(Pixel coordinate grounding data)
----------
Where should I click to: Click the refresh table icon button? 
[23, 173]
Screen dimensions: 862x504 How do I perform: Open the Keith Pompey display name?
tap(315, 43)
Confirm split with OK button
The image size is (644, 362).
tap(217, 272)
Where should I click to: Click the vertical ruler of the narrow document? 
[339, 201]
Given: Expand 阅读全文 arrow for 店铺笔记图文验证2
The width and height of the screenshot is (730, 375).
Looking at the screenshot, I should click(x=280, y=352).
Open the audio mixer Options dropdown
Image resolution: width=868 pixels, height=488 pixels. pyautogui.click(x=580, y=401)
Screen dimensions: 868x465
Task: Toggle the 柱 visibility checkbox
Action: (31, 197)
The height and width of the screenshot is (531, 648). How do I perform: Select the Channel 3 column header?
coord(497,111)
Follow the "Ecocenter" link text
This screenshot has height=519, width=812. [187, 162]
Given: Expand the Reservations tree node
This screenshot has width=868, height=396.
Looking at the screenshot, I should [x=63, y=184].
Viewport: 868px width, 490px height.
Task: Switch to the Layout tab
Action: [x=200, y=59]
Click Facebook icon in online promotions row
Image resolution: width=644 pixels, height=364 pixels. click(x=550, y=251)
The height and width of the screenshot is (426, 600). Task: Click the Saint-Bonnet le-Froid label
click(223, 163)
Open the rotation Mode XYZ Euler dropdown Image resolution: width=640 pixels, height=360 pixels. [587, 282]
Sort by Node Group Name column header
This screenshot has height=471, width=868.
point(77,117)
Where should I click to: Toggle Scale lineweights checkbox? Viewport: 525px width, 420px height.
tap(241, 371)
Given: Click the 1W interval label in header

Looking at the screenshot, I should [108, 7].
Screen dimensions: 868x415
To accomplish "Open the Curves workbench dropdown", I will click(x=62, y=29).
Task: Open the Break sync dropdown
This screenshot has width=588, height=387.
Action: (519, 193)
----------
In the lines above, locate the string "Expand". Copy every line where it occurs.

→ **SOLUTION FOR THIS PROBLEM**:
Given: Expand 阅读全文 arrow for 店铺笔记图文验证2
Given: Expand the Reservations tree node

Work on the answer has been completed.